**Problem to work on**
Give the stretch of the material from the line containing "Identify the location" through the end as a JSON list of strings, one per line, with blank lines skipped. Leave the pictures out.

**Dataset entries**
<<<<
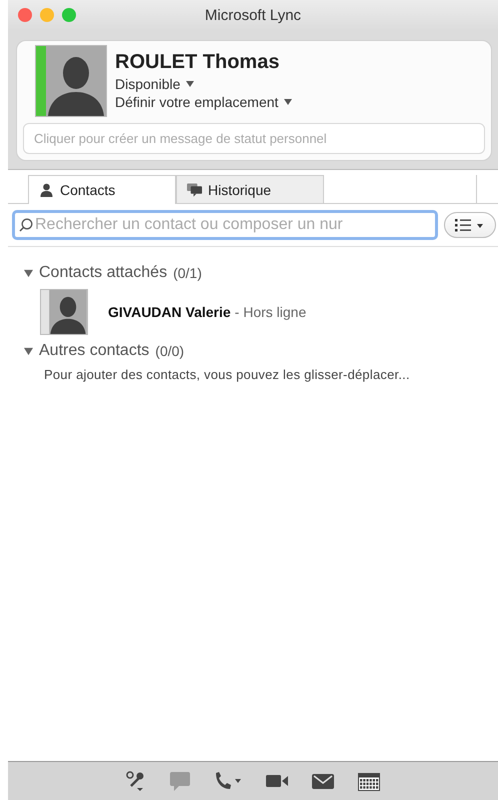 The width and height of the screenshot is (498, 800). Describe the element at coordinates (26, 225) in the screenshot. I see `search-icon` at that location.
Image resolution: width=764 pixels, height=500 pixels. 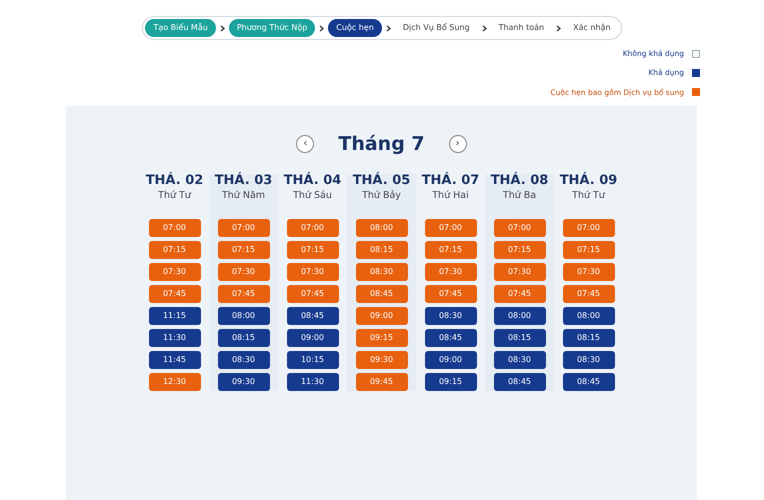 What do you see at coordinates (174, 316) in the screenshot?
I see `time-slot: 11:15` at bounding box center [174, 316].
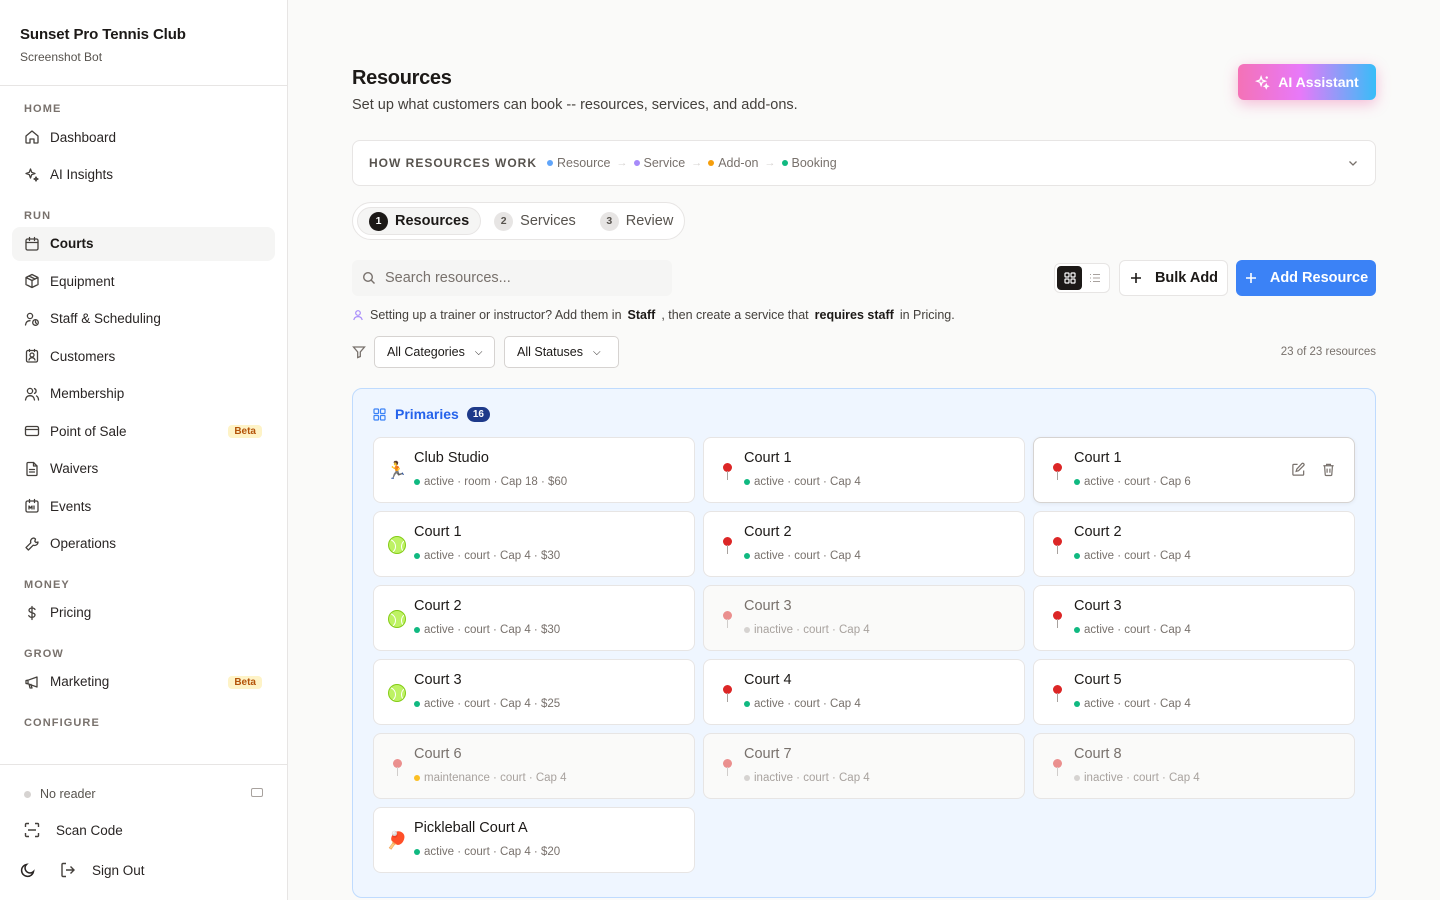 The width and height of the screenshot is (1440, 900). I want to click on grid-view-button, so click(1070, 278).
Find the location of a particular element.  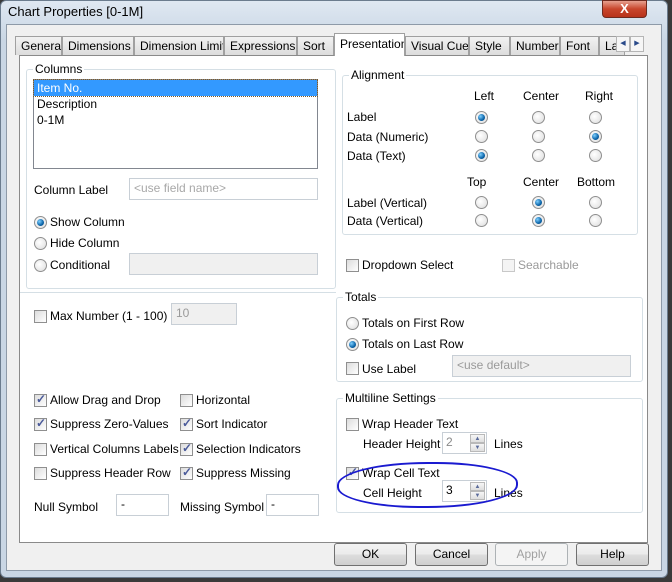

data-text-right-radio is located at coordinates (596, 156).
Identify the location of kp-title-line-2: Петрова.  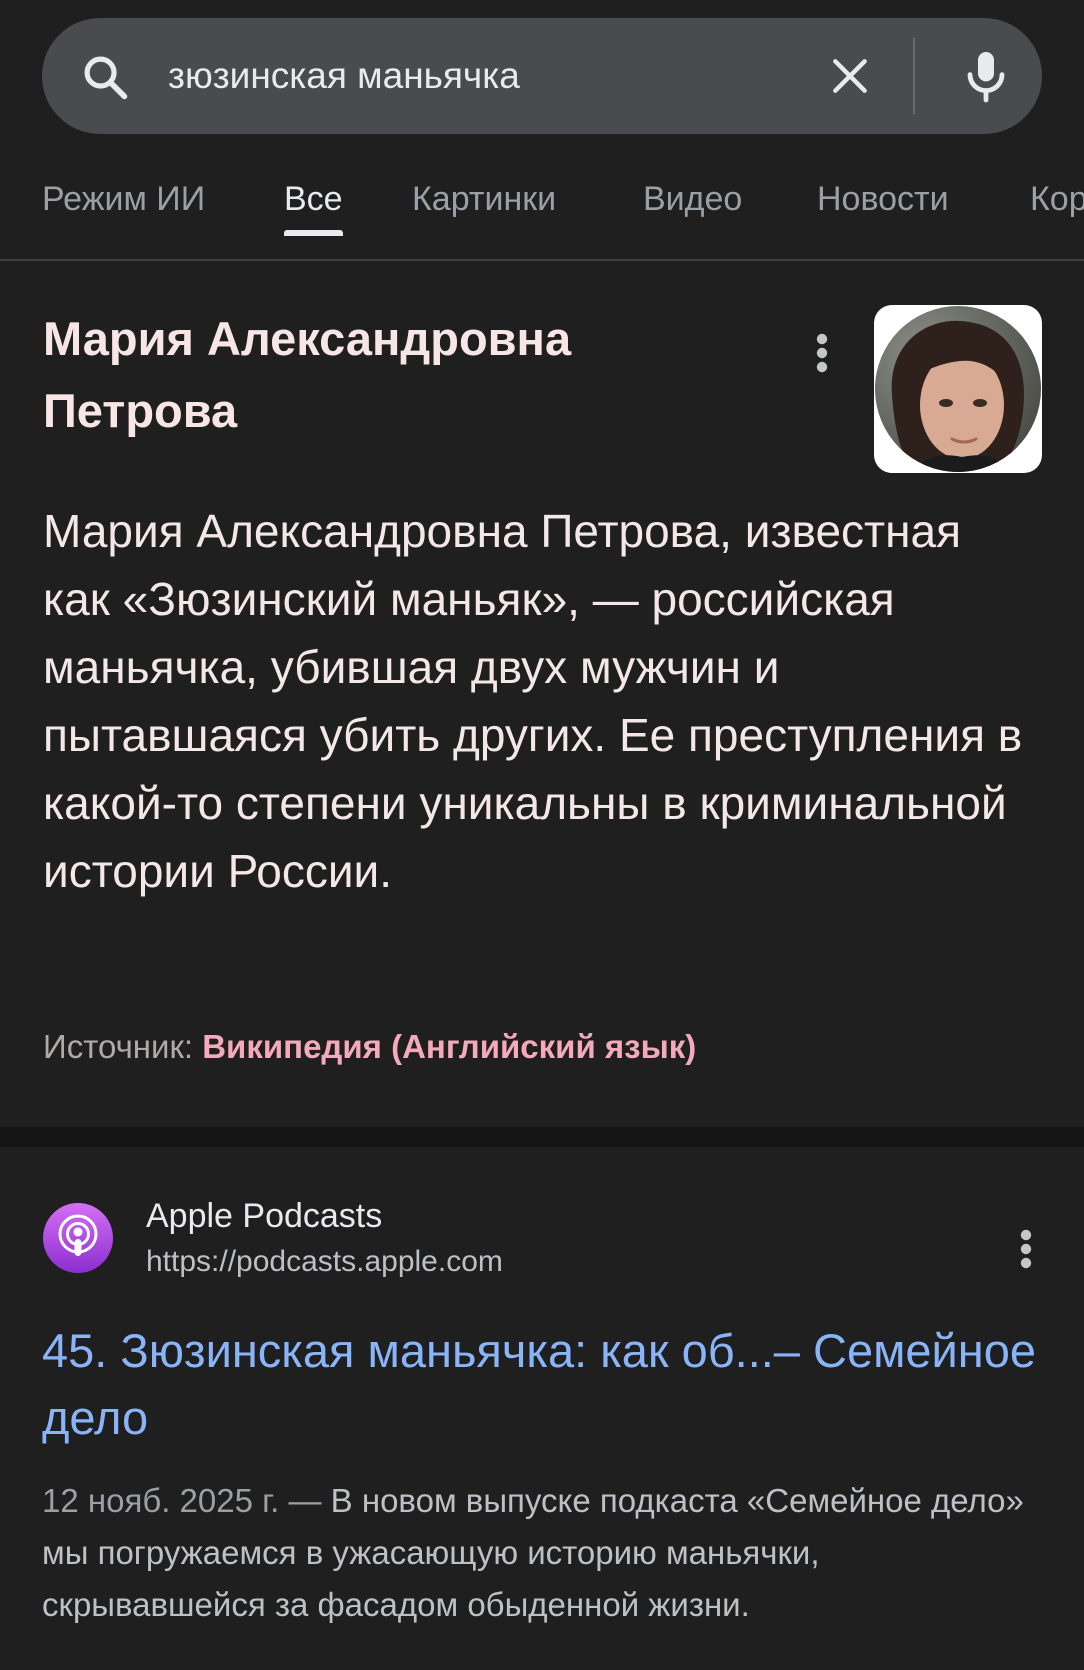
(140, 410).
>>>>
**Solved exercise**
[
  "Identify the location of kp-title-line-2: Петрова.  ",
  "(140, 410)."
]